To process Terabyte, Petabyte sized files for the analytical calculation will take time of days meanwhile selling trends will get changed. So the produced results will be either useless or wrong to estimate the future sell. But to process this much file size on a single machine is just practically impossible with mostly used commodity hardware.
Commodity Hardware: Home basis configured, easily affordable or not expensive.
An alternative way to produce these results by using Terabyte, Petabyte files is to divide the file in to pieces (large file into many small files) and produce result by processing those pieces and combine the results. But the time taken by this processing will produce the result just after it required.
So, An idea was introduced to take over the problem i.e. Parallel Processing also known as Distributed Processing.
“The file will still divided into small chunks (pieces) but this time piece(s) will be distributed among multiple systems (commodity hardware) and processed parallel to produce a combined cumulative single file result”.
Resultant, Due to parallel processing over the file pieces it saves lots of load (over a single machine) and reduces huge processing time (hours to secs).

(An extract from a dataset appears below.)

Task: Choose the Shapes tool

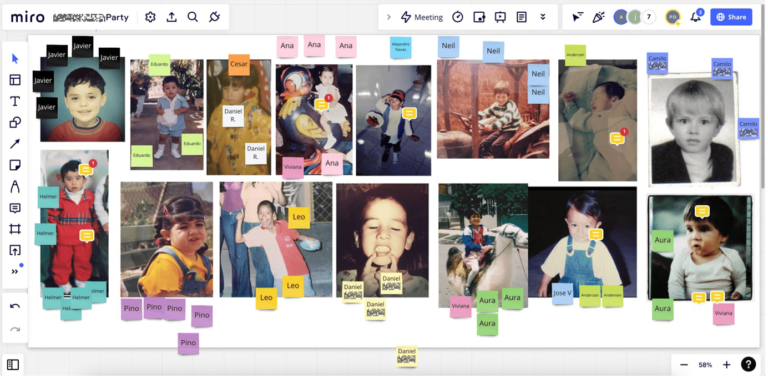Action: [15, 122]
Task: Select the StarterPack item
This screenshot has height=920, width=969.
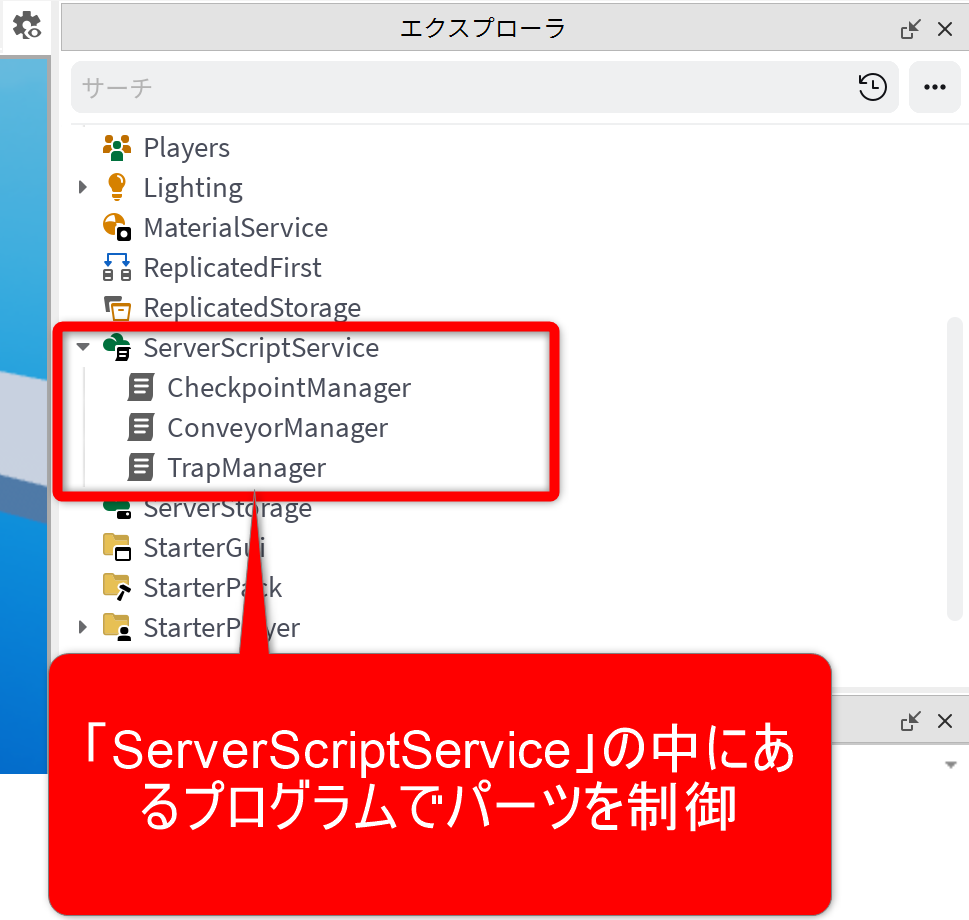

This is the concept behind BigData Processing using Hadoop.
That is, a group of computers works under same network together. One computer works as Master to guide/operate/drive/monitor processing over rest of the computers who works as slave to process over chunks of files.
Technically, Hadoop consist of two parts, 1. Storage (HDFS). 2. Processing (Map-Reduce).
In this post, I just tried to explain Hadoop (as idea) in general technical words without going into its technicalities and technical terms. In next post I will be introducing with its core functioning and technical terms.